** start MATERIAL SUPPLIED **

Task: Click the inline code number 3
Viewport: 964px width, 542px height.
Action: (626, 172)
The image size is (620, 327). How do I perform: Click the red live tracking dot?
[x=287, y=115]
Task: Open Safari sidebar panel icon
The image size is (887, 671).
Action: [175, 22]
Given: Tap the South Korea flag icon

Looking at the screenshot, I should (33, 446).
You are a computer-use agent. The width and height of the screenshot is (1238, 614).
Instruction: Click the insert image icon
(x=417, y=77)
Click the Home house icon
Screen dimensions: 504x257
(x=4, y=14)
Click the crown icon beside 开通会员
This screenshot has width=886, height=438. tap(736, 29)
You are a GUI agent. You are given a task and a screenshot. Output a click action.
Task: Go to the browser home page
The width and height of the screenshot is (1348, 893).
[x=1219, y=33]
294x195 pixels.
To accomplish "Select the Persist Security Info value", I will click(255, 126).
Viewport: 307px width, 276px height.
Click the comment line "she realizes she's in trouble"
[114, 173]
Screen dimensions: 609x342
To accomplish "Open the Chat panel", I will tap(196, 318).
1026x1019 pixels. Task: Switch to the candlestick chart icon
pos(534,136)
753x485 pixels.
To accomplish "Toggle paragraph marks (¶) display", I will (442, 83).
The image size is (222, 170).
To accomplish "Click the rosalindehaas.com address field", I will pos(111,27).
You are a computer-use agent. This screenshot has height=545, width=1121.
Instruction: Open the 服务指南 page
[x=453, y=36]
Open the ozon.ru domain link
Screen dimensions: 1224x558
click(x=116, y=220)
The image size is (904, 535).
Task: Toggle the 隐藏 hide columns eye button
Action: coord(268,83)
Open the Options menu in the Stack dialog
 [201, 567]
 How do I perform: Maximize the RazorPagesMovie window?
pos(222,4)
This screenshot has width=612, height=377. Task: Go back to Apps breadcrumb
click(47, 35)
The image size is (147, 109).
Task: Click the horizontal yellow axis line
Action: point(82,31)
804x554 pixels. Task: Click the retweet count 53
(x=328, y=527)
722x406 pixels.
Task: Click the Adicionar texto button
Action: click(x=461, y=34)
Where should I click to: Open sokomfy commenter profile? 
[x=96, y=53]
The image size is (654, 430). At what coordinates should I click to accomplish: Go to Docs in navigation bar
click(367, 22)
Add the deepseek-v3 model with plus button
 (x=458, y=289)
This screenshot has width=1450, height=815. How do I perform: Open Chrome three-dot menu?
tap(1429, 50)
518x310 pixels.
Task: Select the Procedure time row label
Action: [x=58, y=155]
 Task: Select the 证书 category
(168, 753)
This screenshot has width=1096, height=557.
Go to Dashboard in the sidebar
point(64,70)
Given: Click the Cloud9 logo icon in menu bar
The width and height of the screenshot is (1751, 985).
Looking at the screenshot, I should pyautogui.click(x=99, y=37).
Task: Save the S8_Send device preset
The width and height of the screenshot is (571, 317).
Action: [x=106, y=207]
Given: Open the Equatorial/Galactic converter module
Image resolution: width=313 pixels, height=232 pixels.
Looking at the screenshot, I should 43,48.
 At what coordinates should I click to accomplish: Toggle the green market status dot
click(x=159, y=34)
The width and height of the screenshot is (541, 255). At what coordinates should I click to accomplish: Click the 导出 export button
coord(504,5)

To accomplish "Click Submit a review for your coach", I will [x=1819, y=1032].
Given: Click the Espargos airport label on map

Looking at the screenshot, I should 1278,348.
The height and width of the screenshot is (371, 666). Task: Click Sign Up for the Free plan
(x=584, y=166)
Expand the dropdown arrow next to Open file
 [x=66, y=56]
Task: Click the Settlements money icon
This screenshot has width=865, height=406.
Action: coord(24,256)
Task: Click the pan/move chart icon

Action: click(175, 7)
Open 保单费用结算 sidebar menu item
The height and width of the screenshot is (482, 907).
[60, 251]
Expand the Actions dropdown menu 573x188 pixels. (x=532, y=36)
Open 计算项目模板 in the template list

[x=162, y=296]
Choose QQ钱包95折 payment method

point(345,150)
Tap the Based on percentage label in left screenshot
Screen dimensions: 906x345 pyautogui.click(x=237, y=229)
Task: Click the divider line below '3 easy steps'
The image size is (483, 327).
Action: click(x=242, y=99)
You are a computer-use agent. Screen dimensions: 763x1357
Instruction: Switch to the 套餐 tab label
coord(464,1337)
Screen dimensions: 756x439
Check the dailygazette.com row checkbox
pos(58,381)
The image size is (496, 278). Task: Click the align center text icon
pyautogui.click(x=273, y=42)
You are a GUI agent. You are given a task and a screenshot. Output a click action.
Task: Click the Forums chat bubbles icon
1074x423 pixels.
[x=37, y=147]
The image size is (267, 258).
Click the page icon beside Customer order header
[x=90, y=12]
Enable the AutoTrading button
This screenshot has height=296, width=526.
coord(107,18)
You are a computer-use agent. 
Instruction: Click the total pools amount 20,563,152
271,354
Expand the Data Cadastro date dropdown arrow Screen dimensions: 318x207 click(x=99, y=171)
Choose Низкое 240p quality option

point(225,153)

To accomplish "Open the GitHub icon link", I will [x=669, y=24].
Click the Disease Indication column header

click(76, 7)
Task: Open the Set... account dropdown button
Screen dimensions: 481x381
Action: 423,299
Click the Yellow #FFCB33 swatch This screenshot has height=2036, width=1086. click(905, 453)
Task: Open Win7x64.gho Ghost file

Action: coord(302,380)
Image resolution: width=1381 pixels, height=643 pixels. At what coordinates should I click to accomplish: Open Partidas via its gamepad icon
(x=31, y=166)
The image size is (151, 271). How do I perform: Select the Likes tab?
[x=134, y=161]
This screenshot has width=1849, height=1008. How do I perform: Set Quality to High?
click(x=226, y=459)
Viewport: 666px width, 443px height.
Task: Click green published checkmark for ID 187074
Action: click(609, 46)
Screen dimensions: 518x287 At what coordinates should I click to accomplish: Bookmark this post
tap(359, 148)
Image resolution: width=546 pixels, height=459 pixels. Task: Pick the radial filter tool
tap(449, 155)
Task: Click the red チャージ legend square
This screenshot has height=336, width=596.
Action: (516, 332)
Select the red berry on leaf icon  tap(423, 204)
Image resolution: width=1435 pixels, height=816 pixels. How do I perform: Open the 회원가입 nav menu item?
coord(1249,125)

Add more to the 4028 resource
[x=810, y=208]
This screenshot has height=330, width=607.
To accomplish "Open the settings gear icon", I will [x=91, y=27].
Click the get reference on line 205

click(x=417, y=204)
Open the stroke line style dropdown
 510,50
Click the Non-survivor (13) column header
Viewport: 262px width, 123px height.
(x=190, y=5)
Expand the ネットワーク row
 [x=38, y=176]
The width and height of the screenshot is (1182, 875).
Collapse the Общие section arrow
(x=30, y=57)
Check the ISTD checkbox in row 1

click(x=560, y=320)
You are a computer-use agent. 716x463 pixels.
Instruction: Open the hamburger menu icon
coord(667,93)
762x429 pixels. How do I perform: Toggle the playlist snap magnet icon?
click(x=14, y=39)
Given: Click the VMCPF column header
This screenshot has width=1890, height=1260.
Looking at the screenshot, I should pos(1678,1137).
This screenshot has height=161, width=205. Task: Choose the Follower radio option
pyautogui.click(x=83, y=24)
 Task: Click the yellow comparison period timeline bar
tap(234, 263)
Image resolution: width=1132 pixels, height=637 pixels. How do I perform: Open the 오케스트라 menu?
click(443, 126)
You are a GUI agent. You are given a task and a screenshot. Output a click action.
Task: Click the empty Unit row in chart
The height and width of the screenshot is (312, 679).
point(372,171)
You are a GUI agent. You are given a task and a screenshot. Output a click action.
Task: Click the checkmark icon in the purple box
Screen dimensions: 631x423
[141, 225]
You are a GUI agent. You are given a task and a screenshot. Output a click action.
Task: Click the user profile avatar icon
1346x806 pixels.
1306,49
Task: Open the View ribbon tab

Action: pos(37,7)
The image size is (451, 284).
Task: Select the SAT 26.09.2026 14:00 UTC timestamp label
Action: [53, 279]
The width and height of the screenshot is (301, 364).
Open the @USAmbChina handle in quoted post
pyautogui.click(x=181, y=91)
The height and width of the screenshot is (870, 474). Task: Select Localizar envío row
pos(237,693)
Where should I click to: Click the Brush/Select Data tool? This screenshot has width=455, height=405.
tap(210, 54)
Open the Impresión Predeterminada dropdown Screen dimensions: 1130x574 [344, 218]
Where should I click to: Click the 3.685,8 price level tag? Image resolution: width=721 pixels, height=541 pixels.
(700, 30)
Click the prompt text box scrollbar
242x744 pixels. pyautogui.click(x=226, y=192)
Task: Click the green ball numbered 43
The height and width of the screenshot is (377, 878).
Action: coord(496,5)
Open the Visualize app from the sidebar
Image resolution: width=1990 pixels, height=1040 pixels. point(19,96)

** end MATERIAL SUPPLIED **

### [DESCRIPTION OF THE TASK]
From the items above, pick out every line that contains the word "will" and copy those lines unchanged.

### [SOLUTION TO THE EXERCISE]
To accomplish "Select the Persist Security Info value", I will click(255, 126).
To accomplish "Open the Chat panel", I will tap(196, 318).
To accomplish "Toggle paragraph marks (¶) display", I will (442, 83).
To accomplish "Click the rosalindehaas.com address field", I will pos(111,27).
To accomplish "Click Submit a review for your coach", I will [x=1819, y=1032].
To accomplish "Open the GitHub icon link", I will [x=669, y=24].
To accomplish "Open the settings gear icon", I will [x=91, y=27].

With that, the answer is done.